TASK INSTRUCTIONS –
Change "magnifier" to "magnifying glass" in the records, starting at the line that contains "The height and width of the screenshot is (860, 1024)." and ending at the end of the records, and leave everything else unchanged.

Collection entries:
▽

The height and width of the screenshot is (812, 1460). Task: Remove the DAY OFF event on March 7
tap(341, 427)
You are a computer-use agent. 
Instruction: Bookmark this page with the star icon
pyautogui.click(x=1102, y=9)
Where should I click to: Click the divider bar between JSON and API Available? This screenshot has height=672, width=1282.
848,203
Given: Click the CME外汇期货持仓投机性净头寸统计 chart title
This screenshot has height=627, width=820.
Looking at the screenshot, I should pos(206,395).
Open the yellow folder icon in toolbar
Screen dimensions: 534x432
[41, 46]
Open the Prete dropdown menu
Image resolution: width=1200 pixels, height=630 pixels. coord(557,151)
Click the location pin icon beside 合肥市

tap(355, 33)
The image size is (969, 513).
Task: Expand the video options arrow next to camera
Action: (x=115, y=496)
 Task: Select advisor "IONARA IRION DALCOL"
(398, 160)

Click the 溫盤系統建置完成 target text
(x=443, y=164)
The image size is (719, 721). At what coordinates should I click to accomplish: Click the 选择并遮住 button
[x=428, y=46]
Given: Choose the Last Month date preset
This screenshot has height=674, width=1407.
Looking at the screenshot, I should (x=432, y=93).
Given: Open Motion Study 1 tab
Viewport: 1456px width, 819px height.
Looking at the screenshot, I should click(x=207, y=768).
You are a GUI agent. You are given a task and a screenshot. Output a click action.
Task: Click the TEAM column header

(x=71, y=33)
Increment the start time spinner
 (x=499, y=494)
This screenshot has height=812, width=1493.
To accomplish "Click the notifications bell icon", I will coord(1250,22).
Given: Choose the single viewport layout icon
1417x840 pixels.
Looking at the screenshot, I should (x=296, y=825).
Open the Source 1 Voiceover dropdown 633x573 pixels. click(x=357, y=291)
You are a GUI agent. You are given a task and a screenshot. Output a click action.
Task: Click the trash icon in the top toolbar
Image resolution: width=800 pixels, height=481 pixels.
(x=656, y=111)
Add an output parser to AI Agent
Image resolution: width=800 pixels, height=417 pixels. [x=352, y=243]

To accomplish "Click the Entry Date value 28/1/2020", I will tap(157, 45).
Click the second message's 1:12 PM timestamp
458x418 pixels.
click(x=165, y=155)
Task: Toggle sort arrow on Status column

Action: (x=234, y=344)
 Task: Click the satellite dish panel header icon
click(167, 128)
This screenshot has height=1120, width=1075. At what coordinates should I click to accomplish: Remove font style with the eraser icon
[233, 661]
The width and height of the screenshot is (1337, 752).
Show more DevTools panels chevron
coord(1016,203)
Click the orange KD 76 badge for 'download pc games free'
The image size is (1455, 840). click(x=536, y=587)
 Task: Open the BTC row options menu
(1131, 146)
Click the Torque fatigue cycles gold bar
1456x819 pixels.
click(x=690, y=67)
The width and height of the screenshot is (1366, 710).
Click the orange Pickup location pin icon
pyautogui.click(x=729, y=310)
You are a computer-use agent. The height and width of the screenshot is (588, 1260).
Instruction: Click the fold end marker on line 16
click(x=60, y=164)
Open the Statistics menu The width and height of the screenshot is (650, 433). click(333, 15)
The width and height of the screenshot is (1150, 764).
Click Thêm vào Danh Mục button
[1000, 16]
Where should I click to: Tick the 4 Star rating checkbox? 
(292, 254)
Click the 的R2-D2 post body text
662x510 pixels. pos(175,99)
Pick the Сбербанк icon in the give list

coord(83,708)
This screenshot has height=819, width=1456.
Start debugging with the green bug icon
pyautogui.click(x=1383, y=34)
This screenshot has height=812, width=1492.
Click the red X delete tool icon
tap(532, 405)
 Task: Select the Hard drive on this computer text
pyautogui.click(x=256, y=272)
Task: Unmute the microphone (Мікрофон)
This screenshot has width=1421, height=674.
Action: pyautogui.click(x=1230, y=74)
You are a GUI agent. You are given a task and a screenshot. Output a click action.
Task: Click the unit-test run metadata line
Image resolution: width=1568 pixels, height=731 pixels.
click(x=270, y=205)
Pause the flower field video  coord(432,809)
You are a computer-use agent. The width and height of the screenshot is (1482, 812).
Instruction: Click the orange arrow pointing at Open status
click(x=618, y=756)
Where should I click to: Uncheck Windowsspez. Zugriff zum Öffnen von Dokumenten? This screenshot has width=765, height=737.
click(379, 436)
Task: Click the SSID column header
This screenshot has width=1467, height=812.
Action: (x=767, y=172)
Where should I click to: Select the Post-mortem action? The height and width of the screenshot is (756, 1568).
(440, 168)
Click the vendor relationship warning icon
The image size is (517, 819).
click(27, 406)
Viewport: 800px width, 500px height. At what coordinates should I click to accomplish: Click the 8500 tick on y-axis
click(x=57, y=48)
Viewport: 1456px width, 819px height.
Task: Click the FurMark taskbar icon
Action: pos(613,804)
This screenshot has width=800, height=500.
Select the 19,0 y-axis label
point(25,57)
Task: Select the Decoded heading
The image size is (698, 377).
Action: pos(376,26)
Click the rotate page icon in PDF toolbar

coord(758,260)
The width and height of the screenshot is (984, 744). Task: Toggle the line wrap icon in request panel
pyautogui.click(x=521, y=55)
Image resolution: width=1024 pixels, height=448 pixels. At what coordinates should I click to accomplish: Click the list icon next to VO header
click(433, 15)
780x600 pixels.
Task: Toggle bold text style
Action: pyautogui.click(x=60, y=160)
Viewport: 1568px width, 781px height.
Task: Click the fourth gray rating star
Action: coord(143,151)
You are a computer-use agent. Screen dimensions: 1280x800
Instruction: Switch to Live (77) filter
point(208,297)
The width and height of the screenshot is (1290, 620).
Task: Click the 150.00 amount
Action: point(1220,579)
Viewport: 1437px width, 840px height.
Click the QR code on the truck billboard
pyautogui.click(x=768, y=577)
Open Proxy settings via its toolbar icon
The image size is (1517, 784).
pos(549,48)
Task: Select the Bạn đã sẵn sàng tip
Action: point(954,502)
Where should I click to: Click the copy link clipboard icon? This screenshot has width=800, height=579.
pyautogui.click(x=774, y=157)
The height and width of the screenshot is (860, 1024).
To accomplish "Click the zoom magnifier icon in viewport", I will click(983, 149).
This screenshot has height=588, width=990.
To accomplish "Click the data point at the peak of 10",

△

ANSWER FOR THIS EXERCISE –
The height and width of the screenshot is (860, 1024).
To accomplish "Click the zoom magnifying glass icon in viewport", I will click(983, 149).
This screenshot has height=588, width=990.
To accomplish "Click the data point at the peak of 10",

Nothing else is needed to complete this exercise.